TASK TO COMPLETE =>
The answer must be an exact copy of the lines from the one holding "The image size is (605, 374)." through the final line of the entries, and nothing else.

Start of RECORDS PROVIDED

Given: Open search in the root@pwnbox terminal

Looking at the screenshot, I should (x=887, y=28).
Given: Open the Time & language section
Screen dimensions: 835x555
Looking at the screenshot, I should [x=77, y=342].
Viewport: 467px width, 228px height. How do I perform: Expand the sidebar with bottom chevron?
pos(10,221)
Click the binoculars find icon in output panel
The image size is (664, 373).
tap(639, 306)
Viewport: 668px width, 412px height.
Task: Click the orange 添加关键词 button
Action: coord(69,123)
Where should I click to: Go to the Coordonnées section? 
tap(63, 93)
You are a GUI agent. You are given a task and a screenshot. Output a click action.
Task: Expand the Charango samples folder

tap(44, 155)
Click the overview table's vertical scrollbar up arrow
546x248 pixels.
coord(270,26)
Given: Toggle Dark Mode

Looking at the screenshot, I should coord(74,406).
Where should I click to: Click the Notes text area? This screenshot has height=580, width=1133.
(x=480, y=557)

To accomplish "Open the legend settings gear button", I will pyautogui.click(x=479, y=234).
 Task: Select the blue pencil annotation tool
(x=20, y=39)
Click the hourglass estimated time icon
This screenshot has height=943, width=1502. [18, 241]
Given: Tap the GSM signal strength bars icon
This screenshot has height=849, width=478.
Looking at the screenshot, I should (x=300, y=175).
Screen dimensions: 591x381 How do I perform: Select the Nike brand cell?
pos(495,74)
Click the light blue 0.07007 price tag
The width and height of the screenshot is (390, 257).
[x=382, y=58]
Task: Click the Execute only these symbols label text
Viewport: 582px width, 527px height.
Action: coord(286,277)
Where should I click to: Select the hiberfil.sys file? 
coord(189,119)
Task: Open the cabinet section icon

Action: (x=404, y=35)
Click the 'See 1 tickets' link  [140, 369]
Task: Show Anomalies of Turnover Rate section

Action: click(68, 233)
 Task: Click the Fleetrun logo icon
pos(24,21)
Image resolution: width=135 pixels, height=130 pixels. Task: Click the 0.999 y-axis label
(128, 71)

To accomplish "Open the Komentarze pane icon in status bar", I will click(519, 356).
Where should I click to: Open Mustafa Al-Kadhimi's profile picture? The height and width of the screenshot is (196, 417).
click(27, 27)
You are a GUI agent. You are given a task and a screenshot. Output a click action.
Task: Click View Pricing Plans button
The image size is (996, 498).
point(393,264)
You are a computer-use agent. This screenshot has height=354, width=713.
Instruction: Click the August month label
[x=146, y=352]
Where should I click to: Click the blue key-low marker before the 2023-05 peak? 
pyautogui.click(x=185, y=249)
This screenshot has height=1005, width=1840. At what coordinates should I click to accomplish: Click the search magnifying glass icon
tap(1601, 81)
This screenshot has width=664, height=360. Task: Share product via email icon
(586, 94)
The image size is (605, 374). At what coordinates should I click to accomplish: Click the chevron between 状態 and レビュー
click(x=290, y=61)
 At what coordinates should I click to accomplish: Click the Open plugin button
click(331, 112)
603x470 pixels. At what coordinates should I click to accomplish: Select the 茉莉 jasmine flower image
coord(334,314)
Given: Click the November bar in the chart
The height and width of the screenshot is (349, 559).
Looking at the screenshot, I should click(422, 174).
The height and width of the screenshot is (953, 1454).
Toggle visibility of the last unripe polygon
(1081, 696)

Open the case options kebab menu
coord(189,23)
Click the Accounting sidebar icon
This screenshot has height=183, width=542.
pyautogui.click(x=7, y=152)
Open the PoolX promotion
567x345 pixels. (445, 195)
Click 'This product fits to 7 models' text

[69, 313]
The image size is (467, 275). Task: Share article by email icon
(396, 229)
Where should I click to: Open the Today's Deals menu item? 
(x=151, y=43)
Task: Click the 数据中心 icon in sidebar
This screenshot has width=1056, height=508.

End of RECORDS PROVIDED

REPLY TO THE TASK =>
The image size is (605, 374). At what coordinates should I click to accomplish: Click the chevron between 状態 and レビュー
click(x=290, y=61)
 At what coordinates should I click to accomplish: Click the Open plugin button
click(331, 112)
603x470 pixels. At what coordinates should I click to accomplish: Select the 茉莉 jasmine flower image
coord(334,314)
Given: Click the November bar in the chart
The height and width of the screenshot is (349, 559).
Looking at the screenshot, I should click(422, 174).
The height and width of the screenshot is (953, 1454).
Toggle visibility of the last unripe polygon
(1081, 696)

Open the case options kebab menu
coord(189,23)
Click the Accounting sidebar icon
This screenshot has height=183, width=542.
pyautogui.click(x=7, y=152)
Open the PoolX promotion
567x345 pixels. (445, 195)
Click 'This product fits to 7 models' text

[69, 313]
The image size is (467, 275). Task: Share article by email icon
(396, 229)
Where should I click to: Open the Today's Deals menu item? 
(x=151, y=43)
Task: Click the 数据中心 icon in sidebar
This screenshot has width=1056, height=508.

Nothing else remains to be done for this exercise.